I have a PLC that controls the basics of my home (lights on/off). Now I added an MQTT client inside my plc so it can send the actions of my physical switches to an MQTT topic.
I have a topic per physical switch and the action on the button is sent to the MQTT topic. I have 3 actions. SINGLE, DOUBLE, and LONG. reflecting how the button is pressed.
When I look into the MQTT support in OpenHab, I see that it is rather event-based and not command-based. you can send commands to the broker, but not really receive them?
I’m now thinking of modeling the broker by defining 3 switches per topic and each is activated based on the state change that matches the switch.
I think I will be able to get this to work, but is this really the way to model this?
thank you
e.g.
Thing topic living_1_6 “Living Room contact 1, button 6” {
Channels:
Type switch : single “single” [ stateTopic="/klskmp/beneden/living/1/6" ]
Type switch : double “double” [ stateTopic="/klskmp/beneden/living/1/6"]
Type switch : long “long” [ stateTopic="/klskmp/beneden/living/1/6"]
}
MQTT is a messaging protocol. A message is sent, openHAB receives it and does something in response. That’s pretty much the nature of MQTT in general. On top of that, openHAB is also very much event driven.

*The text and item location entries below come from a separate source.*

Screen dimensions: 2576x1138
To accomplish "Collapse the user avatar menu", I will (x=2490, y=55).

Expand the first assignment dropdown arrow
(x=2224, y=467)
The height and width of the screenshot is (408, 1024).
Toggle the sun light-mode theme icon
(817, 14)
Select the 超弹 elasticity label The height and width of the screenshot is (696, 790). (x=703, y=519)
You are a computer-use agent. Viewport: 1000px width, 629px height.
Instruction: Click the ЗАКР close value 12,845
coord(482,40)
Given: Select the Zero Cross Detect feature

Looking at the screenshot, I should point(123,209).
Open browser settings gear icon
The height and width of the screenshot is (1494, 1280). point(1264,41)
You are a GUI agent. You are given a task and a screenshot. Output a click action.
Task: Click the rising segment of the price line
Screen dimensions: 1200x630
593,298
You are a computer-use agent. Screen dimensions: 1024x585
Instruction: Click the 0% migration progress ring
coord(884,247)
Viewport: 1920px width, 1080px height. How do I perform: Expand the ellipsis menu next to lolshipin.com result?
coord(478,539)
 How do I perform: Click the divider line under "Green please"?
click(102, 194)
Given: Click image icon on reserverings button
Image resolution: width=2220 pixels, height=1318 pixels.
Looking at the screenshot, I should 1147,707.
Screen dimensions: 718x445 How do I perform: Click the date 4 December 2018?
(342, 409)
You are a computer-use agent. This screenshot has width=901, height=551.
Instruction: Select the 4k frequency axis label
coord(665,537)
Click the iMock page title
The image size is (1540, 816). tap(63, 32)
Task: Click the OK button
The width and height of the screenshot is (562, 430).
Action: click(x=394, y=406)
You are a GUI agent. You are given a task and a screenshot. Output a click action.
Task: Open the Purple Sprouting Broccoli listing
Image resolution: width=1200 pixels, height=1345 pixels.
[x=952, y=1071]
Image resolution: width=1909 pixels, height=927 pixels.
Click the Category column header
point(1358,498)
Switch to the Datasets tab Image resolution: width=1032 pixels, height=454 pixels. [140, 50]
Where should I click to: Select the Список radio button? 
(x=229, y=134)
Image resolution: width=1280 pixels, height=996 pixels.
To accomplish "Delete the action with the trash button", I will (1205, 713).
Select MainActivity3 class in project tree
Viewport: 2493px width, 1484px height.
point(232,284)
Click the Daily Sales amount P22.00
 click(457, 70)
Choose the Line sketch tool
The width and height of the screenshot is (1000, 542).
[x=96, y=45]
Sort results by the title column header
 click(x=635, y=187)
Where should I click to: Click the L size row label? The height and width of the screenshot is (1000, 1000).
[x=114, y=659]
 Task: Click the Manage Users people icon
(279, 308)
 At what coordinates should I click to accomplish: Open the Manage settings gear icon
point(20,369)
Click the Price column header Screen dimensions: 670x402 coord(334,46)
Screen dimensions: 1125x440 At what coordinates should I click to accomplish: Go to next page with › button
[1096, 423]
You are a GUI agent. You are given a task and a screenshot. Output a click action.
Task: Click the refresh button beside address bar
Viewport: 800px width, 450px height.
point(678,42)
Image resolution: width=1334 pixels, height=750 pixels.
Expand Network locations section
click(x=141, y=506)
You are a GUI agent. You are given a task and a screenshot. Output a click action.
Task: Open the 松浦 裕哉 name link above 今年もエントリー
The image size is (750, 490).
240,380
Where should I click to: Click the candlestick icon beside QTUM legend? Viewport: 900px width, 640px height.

But at that point I lose you. A command is definitely a type of event and openHAB very much supports commands as a type of event. The MQTT binding can process messages received from a topic as an update or as a command. There is a toggle in the Generic MQTT Thing to treat incoming messages as a command (in the UI you may need to check “show advanced” and it will appear as “Is Command”.
It’s as good as any other way. It’s probably not how I would do it though. Instead I’d have one topic and the message published would be “single”, “double”, or “long”. In the config for the MQTT Thing that subscribes to that you may need to transform those messages to an appropriate openHAB command or update. How to do that will largely depend on what type the Channel is.
A Text Channel may make sense and you can keep the original messages as they are. You could use a Number Item but all that would do is obfuscate what’s going on. If these three events correspond with something specific (e.g. single == INCREASE, double == DECREASE, long == STOP) you might link it to something like a Dimmer Item.